La gestionnarisation

Le fort développement des techniques de gestion fait aussi partie du processus de modernisation souhaité par les directions : outils numériques, lean management[8], rationalisation du travail technique de la plante, pilotage de la main-d’œuvre saisonnière, etc. Par exemple, dans les serres de tomates, la gestion de l’aléa, que l’outil SOLANE (figure 3) souhaite supplanter, est au cœur du travail et de sa finalité pour les chefs de cultures. Elle leur permet pour partie de justifier leur statut dans l’entreprise. Les changements souhaités par les directions rencontrent donc parfois des résistances.

Face aux exigences de la grande distribution et des consommateurs, se multiplient les dispositifs (publics et privés) de normalisation des produits et des procédés, typiques du passage d’un régime agricole fordiste à une économie de la qualité[9]. Les directions des EAI adoptent des cahiers des charges (Global Gap, Zéro résidu de pesticide, Demain La Terre, etc.), entraînant pour les chefs de culture une procéduralisation du travail (par exemple, notification des taux de sucre des melons pour conserver l’IGP Melon du Haut-Poitou). Ceci les éloigne de ce qu’ils considèrent être leur cœur de métier.

Figure 3 – Un exemple d’outil au service des chefs de culture pour manager leurs équipes

La figure est composée de deux illustrations :

- Photo du terminal à partir duquel un ouvrier déclare un début ou un changement d’activité (effeuillage, récolte, descente, taille, palissage). Lorsqu’il termine ou change d’activité, l’ouvrier signale le nombre de caisses qu’il vient de remplir (s’il récolte), ou le numéro du rang qu’il vient de terminer (s’il effectue une autre tâche que la récolte).

- Image en sortie du logiciel restituant les données sous forme de tableaux ou de graphiques

Source : auteur.

Note : SOLANE se base sur les déclarations dans les serres ou dans des parcelles extérieures. Chaque ouvrier serriste, lors de son arrivée dans l’entreprise, se voit attribuer un matricule. Il déclare sur des terminaux filaires ou portables, un début ou un changement d’activité, le temps étant décompté par l’ordinateur. Lorsqu’il démarre une activité dans la serre (effeuillage, récolte, descente, taille, palissage) et entre dans un rang, il doit entrer son matricule et appuyer sur la touche correspondante à l’activité qu’il s’apprête à faire. Lorsqu’il termine son rang ou lorsqu’il change d’activité, l’ouvrier doit à nouveau entrer son matricule et signaler le nombre de caisses qu’il vient de remplir (s’il récolte), ou le numéro du rang qu’il vient de terminer (s’il effectue une autre tâche que la récolte). Les données sont alors stockées et disponibles dans le logiciel qu’utilisent les chefs de culture sur leur ordinateur pour vérifier le travail, sous forme de superviseurs graphiques et de tableaux statistiques.

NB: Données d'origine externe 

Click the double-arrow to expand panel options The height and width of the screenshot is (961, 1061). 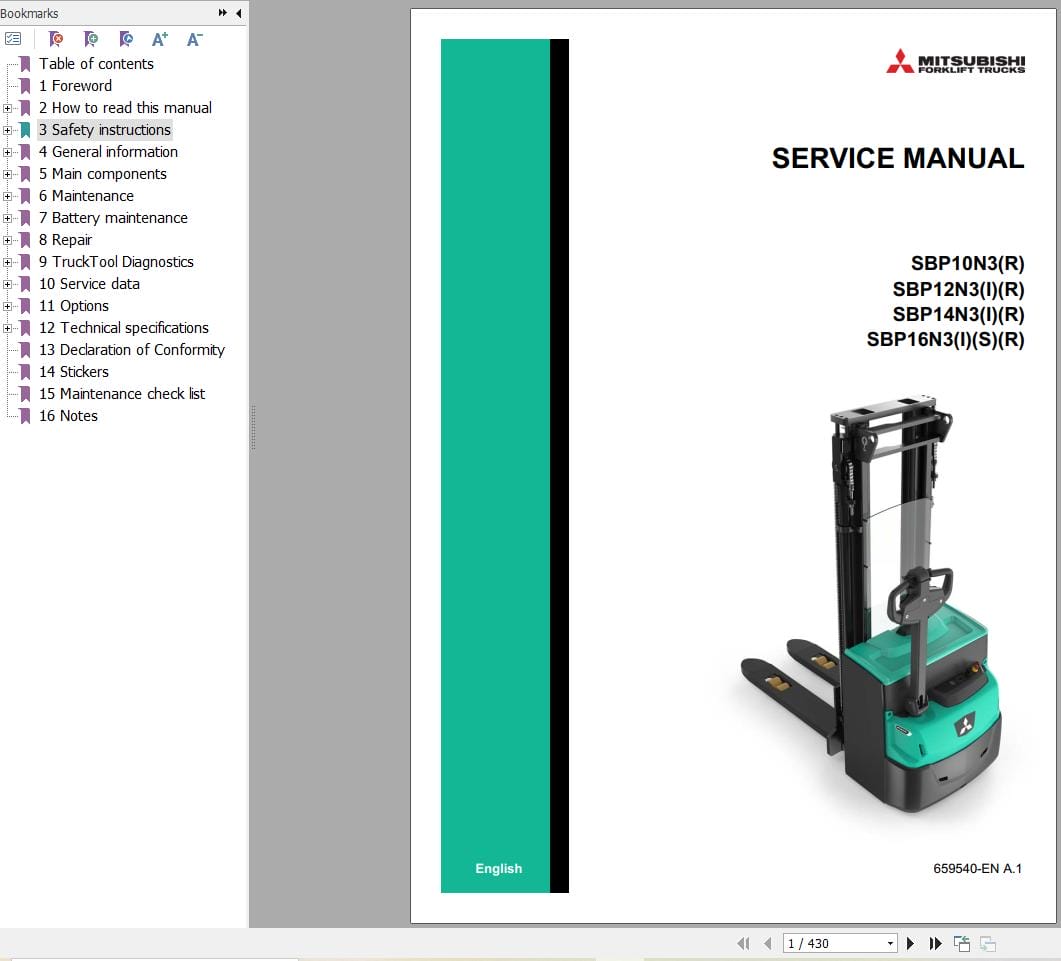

L’intégration d’experts de la gestion

L’arrivée de nouveaux métiers dans les exploitations, entre autres pour répondre aux exigences du marché, est une autre source de déstabilisation des chefs de culture. Estimant par exemple qu’elles doivent mieux maîtriser la vente de leurs produits, les directions des EAI vont recruter des directeurs opérationnels, des logisticiens, des commerciaux, ayant une expérience dans le secteur de la banque, etc. Cette intégration entraîne la perte de certaines missions des chefs de culture : transmission de la gestion du parc automobile et des chauffeurs de tracteurs à un logisticien, etc.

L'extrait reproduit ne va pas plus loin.